To find out more, I met up with Russell Clarke, a Portland spoon carver who works by day as an arborist. He started Portland Spoon Company after seeing so much raw material go through the chippers. Now he makes and sells spoons from local trees: “People bring me stuff at work, piles of plum from Eastmoreland, pine from Tigard, apple from Sellwood. There’s an infinite source of wood.” With so much passion for his craft, Clarke wants to inspire others. He teaches spoon carving at Wildcraft Studios in Portland, hoping to pass the skills along. “I wish there were more people carving. If no one ever bought my stuff again, I’d still carve.” When we met, he was leaning against the wall outside the bar, carving a spoon outside while he waited. Russell Clarke doesn’t mess around with his free time. He showed me the almost-finished spoon and some other examples, all smoothed with short knife strokes, as we went inside and chatted about his practice. Beginners, he says, tend to finish their first spoons in 3-4 hours. By the end of his classes, most people go home with useable spoons. It takes him about 30-45 minutes per spoon. (I don’t mention that I’ve been working on mine literally all summer, on and off, and barely finished recently.) For the spoon, you need wood. “Follow the sound of chainsaws and chippers,” Clarke jokes, emphasizing the abundance of material around any city. If you don’t get in the way of arborists and ask nicely, they’ll often give you wood for free. Out in nature you can look for fallen branches, but don’t cut green wood from trees. Good woods to use are ash, juniper, black walnut, maple, and fruit trees like apple, pear,

and plum. Birch, being soft and easy to find, is especially great for beginners. You need nothing more than a 3” diameter branch (about the size of a bar coaster, he neatly shows me), split in half, with the soft pith in the middle taken out.
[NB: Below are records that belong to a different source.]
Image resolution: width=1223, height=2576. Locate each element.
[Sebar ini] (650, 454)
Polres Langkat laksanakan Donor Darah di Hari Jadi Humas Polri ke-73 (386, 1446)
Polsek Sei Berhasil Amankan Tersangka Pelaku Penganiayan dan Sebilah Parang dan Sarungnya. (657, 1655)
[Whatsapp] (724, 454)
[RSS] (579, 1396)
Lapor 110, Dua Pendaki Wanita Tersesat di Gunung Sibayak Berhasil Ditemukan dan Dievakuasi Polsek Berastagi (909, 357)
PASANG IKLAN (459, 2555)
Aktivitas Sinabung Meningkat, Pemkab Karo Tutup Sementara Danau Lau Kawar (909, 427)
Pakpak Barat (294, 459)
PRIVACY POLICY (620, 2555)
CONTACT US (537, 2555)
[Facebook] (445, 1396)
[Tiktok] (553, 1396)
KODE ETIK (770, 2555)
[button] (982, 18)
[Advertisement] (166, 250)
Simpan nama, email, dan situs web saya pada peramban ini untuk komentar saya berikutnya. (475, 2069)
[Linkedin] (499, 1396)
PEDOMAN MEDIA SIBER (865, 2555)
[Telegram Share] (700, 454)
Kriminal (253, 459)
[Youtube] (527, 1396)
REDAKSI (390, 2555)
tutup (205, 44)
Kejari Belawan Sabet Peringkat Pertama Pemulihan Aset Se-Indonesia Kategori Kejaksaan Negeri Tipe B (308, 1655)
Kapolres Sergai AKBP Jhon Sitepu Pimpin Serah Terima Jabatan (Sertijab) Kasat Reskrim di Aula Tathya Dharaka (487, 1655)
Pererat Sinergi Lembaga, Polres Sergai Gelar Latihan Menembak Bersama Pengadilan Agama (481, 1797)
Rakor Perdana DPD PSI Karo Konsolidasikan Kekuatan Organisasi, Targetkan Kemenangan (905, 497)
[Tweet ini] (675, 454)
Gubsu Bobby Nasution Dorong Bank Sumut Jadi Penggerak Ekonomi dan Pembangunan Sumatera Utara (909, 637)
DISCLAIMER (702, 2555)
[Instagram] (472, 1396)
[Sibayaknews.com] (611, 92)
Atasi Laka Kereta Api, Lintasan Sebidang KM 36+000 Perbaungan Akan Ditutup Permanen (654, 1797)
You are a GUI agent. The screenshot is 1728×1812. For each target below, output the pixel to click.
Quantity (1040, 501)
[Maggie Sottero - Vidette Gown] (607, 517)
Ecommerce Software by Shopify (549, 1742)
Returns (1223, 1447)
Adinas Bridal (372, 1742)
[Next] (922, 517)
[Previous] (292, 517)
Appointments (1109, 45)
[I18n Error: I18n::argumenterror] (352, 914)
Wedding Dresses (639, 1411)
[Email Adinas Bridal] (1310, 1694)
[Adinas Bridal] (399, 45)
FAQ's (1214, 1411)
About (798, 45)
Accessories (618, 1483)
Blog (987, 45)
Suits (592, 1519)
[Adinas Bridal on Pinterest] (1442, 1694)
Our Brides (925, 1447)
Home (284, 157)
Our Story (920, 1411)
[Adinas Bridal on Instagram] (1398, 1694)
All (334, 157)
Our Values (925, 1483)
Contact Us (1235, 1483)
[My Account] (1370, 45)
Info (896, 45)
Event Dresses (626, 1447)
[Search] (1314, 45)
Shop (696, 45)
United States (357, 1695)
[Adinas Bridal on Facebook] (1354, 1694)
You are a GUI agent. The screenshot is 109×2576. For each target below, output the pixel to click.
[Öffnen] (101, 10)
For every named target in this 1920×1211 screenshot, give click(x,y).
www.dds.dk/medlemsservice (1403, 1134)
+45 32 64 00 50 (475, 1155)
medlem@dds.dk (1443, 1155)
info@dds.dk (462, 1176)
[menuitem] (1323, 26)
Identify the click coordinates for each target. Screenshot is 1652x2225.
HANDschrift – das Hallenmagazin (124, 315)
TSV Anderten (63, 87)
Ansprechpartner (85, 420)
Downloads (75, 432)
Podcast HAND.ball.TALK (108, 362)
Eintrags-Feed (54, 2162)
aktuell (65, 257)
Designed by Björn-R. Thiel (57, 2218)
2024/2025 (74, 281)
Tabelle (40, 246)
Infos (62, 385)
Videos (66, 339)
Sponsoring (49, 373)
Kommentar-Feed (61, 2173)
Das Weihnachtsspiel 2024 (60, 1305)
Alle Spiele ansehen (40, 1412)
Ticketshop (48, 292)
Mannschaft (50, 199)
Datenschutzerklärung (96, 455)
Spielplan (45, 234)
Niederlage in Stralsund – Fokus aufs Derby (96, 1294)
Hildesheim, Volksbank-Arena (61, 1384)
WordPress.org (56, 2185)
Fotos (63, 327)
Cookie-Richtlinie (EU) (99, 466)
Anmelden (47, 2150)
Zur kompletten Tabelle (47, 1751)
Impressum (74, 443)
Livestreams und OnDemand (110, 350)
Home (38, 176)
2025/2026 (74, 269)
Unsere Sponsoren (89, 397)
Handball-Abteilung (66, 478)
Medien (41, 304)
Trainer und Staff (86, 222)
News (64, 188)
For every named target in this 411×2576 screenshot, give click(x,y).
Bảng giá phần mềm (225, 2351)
Square it off, and that’s your spoon blank! If you’re just getting started, you can also purchase blanks that are ready to go. Now to carving: The best advice is to learn how to hold a knife and how to move with it. Look it up, watch a video, or take a class. “Learn how you make the cuts. Don’t get stitches,” Clarke advises. “If you cut yourself, you’ll probably not want to come back to carving again. Take it slow. Pay attention.” As someone who just sliced through three fingers in one move, I concur. Don’t be like me. The end goal is to make something functional and pleasing. Your spoon should feel good in your hand. Perhaps that’s the most important part of this hobby. This thing I’m making feels good—I want to use it. It’s pleasant to hold, with a nice shape and weight. And, as Clarke says, don’t be afraid to give your spoon some personality. Every carver he comes across is different, and every spoon is, too. “People used to want uniformity. Nowadays, a lot of people want the wonky spoon.” I’ve got big plans for my new hobby after my three Band-Aids come off. I’m imagining a kitchen full of butter knives, spatulas, coffee scoops, and stirring sticks. Gifts for everyone! A never-ending dose of that sense of hipster self-sufficiency! In the meantime, I enjoy the process. The meditative swoop of each cut, the feel of the grain, the way the wood takes shape. I can see why Clarke keeps carving.